Смена школ, их спор и взаимоотрицание является не столько спором творцов, сколько осознанием накопившихся изменений.
Социалистический реализм — реализм нового качества, вобравший в себя элементы прошлого для того, чтобы увидеть и выразить новую эпоху, которая без него не могла полностью осознать себя в искусстве.
Старый реализм перестал удовлетворять художников уже с начала нашего века. Настоящее содержит в себе будущее, еще не осознав его.
Для того чтобы показать новые связи жизни, надо было изменять все, изменить цели действия.
Изменить представление о возможностях человека.
ПЕТЕРБУРГ-ПЕТРОГРАД СТАНОВИТСЯ ЛЕНИНГРАДОМ
Сколько исхожено, сколько истоптано.
Говорят в народе, что с годами узнаешь, почем фунт лиха.
Лихо мы избываем, и зато знаем, почем фунт хлеба, почем строка, написанная так, чтобы она осталась, почем кусок угля, почем боль обожженных в работе рук и что такое искусство, для чего его выдумал человек.
Помню Александра Блока — молодого. Кажется, лето было: лицо его было темнее глаз. Оно загорело тогда под безоблачным небом города без дыма из заводских труб.
Ходили по набережной Невы.
Нева не спеша катила собранные из прошлогодних снегов воды Ладоги, на дне которой, говорят, лежит доисторический лед.
За рекой, над низиной маленького острова, — серая гранитная стена. У стены лежит, истаивая, ладожский лед. Ладожский лед, желтея и шурша, идет по всей Неве, и мост как будто едет к нему навстречу, навстречу льду плывет высокий, как лирическое стихотворение, шпиль Петропавловской крепости.
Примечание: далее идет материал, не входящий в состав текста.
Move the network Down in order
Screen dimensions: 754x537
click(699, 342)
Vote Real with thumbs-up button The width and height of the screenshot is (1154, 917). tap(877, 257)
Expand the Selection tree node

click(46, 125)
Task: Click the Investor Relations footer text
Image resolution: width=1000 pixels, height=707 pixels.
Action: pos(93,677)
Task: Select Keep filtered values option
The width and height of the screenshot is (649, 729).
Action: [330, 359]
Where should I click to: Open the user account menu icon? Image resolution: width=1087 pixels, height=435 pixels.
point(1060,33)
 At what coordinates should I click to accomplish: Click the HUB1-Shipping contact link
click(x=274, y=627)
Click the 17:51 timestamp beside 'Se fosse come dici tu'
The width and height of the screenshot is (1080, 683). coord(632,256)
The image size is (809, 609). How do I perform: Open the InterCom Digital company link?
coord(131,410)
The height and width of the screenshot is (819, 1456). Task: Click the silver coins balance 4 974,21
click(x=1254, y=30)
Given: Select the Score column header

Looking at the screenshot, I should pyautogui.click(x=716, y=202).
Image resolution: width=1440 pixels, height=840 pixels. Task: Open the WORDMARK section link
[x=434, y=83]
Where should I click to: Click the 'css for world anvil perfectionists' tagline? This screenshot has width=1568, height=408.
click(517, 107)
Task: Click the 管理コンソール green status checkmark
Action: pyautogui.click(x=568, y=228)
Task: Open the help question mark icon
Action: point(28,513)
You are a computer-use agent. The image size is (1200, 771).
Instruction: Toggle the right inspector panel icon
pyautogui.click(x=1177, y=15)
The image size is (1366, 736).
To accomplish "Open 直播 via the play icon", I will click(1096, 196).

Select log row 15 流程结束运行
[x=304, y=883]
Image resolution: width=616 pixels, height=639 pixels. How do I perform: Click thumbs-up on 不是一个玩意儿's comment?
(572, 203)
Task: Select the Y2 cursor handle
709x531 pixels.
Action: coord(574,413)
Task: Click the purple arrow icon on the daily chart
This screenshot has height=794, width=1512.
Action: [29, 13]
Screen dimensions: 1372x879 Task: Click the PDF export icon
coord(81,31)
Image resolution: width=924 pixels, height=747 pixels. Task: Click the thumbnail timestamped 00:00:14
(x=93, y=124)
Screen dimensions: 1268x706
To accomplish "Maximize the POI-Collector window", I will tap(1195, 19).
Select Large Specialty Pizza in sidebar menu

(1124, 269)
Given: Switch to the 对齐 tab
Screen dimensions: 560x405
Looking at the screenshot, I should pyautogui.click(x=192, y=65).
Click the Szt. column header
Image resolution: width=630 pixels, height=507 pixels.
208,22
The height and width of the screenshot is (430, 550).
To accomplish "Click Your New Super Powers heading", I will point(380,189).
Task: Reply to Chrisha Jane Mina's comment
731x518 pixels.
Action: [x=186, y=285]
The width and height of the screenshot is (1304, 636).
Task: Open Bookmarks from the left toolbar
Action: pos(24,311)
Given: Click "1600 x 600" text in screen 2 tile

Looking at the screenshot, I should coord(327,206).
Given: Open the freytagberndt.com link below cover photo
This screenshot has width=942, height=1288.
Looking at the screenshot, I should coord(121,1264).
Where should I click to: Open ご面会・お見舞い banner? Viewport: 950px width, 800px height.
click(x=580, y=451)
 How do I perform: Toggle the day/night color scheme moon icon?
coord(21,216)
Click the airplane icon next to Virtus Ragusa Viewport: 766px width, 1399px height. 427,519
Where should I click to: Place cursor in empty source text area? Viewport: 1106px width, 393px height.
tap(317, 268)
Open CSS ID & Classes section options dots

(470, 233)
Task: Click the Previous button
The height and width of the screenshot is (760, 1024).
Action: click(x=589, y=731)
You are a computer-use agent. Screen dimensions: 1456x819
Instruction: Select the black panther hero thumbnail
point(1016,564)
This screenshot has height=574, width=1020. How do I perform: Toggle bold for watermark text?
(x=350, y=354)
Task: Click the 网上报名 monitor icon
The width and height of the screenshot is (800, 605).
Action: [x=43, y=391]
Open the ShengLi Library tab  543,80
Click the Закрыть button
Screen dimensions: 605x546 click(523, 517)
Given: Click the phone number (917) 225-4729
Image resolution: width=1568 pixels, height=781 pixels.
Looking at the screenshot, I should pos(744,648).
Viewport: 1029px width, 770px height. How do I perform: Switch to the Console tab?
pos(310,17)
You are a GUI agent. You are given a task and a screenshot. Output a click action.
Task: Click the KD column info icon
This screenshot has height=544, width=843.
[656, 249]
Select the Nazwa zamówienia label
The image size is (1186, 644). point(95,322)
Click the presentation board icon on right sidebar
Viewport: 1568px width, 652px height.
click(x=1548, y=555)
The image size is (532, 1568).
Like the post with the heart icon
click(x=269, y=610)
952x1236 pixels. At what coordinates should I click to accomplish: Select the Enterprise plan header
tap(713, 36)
Плывет в будущее Петербург, становясь Ленинградом.
Долга питерская ночь без теней; как будто солнце, не зная, с какой стороны ему встать, все освещает кругом.
Блок говорил о том, что надо переучиваться писать, что трудно писать, когда писать легко.
Ссылаться на разговор, который вел Блок на пустой набережной, трудно.
Но он об этом писал еще до революции: «На днях я подумал о том, что стихи писать мне не нужно, потому что я слишком умею это делать. Надо еще измениться (или — чтобы вокруг изменилось), чтобы вновь получить возможность преодолевать матерьял» 1.
Нашедший себя поэт смотрел кругом. Он хотел увидеть не себя, а то, каким напряжением горит время, хотел услышать новую музыку будущего.
На набережной мы не спорили.
Но теорий формалистов Блок не любил. Случайно попав на одно из заседаний ОПОЯЗА в Доме искусств, он сказал: — Я в первый раз слышу, что про поэзию говорят правду, но поэту слышать то, что вы говорите, вредно.
Мы исключали борьбу за новое видение из анализа сцепления.
Со мной Блок говорил очень заинтересованно, но холодно.
За ошибками, за началами и черновиками лежит новая жизнь, еще никем не увиденная, лежит будущее, не наше и не России только, а всего мира с дальними нам странами.
О МАЯКОВСКОМ
Он писал о межзвездных полетах тогда, когда автомобиль был редкостью:
Видите, скушно звезд небу!
Без него наши песни вьем.
Эй, Большая Медведица! требуй,
чтоб на небо нас взяли живьем.
1 Александр Блок. Записные книжки. М., «Художественная литература»,1965, с. 293.
Тогда выходила при отделе изобразительных искусств Наркомпроса газета «Искусство коммуны». Говорилось в газете о новом искусстве. Многое сказано было неправильно. Ведь еще недавно печатались футуристами декларации, в которых предлагалось «сбросить Пушкина с парохода современности». Прошло от той декларации только пятьдесят лет. Слово «Пушкин» — живое слово, а слово «пароход» — очень старое, допотопное и даже доавтомобильное: теперь ходят теплоходы и дизельэлектроходы, а пароходы ржавеют в заводях на тихих реках. Но тенденции, что мир надо строить заново, что как дома надо строить по-новому, с иными окнами, иными дверями, иными стенами, так и слова надо соединять по-новому, для того чтобы со слипшимися старыми словами не проникало в душу старое, неотмытое понятие, — это для Маяковского была та пища и воздух, которыми он делился с людьми.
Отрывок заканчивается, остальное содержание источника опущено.